Problem
The task requires restating, word for word, the lines of the entries below from the one containing "Instruction: Click the partially" through the final one, both included.

Data records
• • • • •

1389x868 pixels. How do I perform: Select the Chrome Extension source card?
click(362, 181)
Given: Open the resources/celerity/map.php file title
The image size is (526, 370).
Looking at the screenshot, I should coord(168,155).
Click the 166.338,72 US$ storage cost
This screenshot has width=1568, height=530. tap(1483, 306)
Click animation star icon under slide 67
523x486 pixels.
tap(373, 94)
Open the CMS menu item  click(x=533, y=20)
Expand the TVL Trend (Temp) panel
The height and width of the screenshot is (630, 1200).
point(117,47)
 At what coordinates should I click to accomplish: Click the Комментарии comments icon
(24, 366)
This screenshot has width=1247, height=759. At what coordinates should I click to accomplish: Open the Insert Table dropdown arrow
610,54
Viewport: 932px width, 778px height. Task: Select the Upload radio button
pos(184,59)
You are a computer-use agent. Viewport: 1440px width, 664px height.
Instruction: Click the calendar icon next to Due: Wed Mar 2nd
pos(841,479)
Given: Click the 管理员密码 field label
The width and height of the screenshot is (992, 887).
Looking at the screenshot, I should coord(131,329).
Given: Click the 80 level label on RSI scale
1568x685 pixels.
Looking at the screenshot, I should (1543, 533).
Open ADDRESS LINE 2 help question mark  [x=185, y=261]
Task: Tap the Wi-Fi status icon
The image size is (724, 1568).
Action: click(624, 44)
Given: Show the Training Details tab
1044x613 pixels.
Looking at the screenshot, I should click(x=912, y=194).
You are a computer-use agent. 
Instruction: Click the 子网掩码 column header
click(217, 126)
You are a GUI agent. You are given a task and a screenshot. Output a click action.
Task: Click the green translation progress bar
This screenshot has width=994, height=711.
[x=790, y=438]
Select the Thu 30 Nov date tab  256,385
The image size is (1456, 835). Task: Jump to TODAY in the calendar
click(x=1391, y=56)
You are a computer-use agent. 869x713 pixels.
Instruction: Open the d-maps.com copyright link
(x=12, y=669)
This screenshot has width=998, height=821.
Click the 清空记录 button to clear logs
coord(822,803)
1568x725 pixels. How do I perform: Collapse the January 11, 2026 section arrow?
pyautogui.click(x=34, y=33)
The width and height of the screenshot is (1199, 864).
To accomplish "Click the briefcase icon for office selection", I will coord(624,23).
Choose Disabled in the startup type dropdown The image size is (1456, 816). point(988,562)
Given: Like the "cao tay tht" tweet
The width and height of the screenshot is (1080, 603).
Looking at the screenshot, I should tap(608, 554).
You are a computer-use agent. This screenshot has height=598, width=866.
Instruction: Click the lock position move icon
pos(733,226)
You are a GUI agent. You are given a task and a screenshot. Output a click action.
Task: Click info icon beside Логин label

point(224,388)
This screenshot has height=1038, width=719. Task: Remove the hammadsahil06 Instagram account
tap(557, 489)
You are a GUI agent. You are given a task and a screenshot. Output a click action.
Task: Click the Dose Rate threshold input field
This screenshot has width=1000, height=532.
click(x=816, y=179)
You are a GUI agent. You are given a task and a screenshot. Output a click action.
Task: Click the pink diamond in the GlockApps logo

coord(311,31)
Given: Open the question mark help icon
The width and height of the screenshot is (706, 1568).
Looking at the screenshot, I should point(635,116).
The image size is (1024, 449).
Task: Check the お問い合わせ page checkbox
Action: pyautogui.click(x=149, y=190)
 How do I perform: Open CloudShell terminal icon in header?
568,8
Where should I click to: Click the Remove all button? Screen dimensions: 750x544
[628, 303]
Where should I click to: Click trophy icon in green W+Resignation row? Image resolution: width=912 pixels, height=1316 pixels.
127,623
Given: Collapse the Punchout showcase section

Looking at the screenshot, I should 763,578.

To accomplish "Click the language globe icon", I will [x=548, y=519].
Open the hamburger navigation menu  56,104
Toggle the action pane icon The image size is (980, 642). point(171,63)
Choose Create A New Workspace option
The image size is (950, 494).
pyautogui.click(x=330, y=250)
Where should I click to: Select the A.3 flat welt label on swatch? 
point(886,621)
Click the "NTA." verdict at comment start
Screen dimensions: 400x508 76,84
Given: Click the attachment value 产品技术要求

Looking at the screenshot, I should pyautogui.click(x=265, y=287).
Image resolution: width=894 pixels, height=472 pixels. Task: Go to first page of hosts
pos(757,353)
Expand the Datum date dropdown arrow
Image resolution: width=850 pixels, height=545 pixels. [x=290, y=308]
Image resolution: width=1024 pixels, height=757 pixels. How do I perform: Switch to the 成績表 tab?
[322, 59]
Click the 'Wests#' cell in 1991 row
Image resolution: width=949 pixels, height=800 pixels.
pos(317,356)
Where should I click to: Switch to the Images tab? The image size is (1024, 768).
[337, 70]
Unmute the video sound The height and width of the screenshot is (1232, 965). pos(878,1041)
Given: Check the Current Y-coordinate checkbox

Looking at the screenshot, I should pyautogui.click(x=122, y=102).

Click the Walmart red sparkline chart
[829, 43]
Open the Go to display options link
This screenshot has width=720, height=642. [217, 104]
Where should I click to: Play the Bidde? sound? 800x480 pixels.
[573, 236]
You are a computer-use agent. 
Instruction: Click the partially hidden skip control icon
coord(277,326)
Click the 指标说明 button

• • • • •

Solution below
Instruction: Click the partially hidden skip control icon
coord(277,326)
Click the 指标说明 button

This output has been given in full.